Records for the exercise:
---+---

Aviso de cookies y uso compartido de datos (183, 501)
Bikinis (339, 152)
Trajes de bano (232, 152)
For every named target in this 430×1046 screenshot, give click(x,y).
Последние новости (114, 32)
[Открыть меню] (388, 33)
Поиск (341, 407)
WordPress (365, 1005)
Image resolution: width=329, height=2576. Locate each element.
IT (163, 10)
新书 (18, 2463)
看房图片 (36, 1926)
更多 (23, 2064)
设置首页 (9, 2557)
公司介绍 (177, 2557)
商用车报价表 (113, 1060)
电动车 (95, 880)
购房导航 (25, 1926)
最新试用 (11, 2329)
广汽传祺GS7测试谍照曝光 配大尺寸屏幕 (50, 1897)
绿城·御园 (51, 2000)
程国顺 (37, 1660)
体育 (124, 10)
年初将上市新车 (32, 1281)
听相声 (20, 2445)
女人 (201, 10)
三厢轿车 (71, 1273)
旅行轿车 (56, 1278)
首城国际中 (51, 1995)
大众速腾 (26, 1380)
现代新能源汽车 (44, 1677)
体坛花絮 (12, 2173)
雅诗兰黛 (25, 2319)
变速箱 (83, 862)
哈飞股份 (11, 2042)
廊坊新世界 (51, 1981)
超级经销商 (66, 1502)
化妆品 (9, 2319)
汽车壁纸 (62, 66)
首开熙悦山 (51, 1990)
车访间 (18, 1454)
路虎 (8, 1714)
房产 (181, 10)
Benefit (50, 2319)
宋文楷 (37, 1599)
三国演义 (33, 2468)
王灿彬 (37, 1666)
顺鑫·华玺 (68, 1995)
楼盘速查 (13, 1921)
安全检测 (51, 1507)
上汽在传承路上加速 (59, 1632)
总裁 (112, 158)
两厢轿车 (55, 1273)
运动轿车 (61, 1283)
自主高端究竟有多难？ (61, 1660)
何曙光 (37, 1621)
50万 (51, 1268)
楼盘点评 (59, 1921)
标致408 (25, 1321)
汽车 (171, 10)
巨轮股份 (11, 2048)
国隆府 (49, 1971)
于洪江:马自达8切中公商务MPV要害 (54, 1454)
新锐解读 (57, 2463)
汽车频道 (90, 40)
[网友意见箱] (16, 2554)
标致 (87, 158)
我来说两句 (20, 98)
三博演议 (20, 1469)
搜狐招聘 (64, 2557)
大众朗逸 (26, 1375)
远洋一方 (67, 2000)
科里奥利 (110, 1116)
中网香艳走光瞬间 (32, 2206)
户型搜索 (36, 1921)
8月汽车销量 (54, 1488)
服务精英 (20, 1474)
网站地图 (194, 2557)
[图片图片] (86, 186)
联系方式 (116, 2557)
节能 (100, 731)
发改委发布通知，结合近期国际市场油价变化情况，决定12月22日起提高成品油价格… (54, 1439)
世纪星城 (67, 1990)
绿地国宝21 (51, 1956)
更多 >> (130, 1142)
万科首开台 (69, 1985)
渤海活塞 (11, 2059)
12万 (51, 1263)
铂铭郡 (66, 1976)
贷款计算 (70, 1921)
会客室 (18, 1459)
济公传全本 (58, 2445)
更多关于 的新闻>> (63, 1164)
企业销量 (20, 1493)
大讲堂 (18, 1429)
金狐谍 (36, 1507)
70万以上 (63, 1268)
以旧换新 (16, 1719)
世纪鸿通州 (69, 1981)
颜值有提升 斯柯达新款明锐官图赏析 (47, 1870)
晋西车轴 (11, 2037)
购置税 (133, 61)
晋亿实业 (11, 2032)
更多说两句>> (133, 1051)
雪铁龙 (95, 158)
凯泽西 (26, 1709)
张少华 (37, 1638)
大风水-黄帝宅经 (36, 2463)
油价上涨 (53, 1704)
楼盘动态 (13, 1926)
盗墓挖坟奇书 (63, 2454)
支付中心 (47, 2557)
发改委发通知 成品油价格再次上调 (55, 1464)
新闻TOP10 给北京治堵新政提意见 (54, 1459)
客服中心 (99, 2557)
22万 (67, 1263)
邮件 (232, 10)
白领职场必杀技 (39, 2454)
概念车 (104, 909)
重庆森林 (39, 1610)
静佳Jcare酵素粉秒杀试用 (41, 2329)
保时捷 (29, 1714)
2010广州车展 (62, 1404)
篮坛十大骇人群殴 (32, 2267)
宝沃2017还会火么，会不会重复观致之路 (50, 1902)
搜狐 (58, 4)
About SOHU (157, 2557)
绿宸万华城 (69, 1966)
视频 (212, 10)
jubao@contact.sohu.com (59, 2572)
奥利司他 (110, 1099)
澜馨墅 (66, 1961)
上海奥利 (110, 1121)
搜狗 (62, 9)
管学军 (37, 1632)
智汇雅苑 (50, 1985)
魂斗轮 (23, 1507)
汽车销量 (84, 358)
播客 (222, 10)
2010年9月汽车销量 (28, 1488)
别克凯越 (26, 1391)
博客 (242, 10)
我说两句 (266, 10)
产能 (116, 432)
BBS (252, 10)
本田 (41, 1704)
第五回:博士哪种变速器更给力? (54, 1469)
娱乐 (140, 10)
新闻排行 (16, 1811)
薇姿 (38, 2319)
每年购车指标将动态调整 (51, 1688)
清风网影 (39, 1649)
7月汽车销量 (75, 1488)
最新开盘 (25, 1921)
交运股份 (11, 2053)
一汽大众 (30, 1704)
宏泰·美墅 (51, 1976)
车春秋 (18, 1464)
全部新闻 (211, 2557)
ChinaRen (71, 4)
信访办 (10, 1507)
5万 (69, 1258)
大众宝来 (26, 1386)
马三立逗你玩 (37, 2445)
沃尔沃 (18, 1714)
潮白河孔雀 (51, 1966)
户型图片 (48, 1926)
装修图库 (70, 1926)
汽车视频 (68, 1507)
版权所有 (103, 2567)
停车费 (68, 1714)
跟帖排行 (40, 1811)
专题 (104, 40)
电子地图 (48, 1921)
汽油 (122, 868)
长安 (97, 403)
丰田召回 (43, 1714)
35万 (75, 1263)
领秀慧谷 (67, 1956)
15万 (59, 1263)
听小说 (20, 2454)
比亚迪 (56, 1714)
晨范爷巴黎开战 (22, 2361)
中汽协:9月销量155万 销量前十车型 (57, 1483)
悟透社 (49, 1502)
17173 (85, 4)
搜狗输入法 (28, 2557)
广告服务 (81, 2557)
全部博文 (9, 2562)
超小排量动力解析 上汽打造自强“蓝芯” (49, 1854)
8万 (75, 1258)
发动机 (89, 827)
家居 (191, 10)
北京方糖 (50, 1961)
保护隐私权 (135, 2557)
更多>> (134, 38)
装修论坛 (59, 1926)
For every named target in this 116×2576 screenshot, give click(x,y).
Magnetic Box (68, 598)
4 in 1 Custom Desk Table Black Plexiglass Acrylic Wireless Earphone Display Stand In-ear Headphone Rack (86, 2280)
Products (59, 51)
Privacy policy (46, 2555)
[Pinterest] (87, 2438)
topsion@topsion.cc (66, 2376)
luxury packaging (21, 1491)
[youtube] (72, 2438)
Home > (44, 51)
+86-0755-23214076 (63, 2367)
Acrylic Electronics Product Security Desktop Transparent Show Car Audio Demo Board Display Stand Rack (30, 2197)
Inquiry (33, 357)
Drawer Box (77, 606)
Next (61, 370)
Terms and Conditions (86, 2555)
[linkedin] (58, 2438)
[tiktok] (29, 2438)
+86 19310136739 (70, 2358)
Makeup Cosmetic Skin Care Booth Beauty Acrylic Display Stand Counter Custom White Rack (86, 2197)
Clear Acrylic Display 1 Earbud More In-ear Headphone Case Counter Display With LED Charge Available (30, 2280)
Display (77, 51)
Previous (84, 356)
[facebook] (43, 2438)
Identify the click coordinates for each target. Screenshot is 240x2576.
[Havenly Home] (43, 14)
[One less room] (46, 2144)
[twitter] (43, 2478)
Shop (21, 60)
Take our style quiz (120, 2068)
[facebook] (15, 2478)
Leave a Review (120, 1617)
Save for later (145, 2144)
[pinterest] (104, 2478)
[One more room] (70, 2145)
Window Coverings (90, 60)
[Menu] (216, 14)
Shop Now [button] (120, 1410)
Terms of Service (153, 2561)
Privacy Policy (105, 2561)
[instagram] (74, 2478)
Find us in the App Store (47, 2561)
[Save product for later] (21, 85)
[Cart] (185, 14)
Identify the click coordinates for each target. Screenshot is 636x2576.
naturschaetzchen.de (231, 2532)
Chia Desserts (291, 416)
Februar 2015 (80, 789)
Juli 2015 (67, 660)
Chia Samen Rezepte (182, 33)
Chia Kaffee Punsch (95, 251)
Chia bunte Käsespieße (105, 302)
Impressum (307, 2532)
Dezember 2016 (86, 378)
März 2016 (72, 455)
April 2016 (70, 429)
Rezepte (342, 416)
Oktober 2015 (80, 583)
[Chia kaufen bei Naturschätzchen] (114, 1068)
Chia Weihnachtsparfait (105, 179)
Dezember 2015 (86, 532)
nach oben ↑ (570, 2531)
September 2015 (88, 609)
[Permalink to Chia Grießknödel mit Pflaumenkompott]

---+---

Task objective:
Search the listing above for "Counter" and copy every line that holds it.

Reply:
Makeup Cosmetic Skin Care Booth Beauty Acrylic Display Stand Counter Custom White Rack (86, 2197)
Clear Acrylic Display 1 Earbud More In-ear Headphone Case Counter Display With LED Charge Available (30, 2280)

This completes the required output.